Work required. Which lines in the material below contain the string "button", matching case? Gather each of those lines and copy it in full.

Data provided.
__________________________________________________
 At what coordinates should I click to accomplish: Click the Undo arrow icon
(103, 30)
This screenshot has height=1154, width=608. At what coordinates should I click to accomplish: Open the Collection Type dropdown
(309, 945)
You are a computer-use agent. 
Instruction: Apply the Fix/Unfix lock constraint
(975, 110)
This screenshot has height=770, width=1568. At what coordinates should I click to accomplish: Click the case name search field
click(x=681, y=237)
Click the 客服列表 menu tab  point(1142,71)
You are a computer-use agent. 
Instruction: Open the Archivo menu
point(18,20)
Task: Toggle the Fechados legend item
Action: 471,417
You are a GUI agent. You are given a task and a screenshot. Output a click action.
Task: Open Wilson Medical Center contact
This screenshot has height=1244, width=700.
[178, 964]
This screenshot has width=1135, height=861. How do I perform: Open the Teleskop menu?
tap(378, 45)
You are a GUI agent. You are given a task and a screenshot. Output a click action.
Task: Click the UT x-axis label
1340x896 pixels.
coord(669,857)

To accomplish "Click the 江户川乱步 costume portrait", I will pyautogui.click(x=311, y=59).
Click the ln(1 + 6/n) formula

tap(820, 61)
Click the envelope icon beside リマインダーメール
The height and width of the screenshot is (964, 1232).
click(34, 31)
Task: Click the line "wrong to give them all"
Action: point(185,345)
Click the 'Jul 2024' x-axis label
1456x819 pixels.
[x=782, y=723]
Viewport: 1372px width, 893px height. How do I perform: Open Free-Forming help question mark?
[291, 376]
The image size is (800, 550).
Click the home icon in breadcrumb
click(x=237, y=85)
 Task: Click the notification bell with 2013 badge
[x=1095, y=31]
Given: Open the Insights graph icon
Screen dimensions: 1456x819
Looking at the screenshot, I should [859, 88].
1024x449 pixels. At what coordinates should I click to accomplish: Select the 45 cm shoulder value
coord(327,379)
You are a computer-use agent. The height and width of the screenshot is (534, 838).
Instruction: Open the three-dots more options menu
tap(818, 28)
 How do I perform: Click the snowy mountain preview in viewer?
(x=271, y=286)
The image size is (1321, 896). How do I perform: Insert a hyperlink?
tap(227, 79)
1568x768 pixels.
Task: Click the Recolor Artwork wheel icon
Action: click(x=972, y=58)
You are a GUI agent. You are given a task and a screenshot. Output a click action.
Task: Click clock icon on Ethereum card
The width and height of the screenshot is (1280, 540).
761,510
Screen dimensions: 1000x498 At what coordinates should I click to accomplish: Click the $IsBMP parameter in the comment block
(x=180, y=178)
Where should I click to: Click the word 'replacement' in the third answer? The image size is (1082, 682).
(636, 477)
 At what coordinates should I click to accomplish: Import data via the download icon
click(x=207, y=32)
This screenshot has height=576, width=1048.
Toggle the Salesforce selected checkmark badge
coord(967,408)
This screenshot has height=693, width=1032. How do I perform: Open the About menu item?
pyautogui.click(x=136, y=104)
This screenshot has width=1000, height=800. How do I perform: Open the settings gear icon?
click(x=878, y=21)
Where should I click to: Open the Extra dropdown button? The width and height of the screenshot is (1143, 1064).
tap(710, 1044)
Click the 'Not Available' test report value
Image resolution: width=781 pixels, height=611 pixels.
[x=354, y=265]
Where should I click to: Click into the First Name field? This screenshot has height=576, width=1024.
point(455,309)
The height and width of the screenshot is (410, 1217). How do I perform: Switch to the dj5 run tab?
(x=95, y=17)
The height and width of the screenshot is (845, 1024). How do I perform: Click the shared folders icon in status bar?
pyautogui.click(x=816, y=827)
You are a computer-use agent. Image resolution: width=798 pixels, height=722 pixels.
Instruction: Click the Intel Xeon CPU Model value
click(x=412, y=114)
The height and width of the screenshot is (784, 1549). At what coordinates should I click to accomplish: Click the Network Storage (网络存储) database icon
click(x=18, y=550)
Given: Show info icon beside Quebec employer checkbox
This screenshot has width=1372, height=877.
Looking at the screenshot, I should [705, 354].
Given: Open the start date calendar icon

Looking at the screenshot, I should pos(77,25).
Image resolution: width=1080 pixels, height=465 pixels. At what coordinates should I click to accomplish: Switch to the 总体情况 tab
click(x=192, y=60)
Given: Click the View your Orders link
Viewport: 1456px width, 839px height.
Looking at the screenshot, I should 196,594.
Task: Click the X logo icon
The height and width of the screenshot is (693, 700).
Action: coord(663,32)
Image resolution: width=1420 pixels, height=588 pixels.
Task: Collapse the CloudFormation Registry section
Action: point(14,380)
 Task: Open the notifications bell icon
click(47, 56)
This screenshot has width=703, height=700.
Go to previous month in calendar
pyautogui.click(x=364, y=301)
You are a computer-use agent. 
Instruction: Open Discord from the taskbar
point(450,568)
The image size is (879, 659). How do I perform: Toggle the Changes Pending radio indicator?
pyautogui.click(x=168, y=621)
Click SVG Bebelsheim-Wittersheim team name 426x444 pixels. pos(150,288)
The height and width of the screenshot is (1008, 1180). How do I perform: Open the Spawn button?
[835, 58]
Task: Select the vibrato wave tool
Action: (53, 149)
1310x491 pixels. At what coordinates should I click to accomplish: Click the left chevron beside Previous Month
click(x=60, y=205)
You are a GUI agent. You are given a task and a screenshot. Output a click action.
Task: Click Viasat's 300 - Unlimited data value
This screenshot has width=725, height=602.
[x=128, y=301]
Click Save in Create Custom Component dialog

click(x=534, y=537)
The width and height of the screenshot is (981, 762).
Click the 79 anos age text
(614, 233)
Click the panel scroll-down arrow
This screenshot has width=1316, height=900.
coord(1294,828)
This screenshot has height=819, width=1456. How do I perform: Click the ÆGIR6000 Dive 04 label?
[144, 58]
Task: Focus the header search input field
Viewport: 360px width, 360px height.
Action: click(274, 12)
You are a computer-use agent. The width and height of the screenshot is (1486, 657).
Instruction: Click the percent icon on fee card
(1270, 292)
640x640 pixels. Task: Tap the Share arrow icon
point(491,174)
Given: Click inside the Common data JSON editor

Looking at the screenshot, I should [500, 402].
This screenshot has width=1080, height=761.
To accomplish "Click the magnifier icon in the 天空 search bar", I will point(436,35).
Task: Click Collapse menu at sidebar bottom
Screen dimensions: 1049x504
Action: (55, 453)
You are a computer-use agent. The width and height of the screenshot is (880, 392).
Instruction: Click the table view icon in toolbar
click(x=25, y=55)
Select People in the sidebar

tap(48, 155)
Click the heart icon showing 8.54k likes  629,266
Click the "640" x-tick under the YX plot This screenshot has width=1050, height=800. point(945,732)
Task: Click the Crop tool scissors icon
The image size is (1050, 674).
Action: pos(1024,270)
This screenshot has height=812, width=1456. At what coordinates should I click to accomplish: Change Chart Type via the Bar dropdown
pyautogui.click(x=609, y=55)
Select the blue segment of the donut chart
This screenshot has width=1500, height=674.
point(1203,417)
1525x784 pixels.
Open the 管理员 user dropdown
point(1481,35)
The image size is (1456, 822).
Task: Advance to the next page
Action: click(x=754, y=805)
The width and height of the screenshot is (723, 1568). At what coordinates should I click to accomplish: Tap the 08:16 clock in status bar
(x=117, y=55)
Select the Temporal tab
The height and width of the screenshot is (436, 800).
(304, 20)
__________________________________________________
Complete output.
Where should I click to: Open the Extra dropdown button? The width and height of the screenshot is (1143, 1064).
The height and width of the screenshot is (1008, 1180). How do I perform: Open the Spawn button?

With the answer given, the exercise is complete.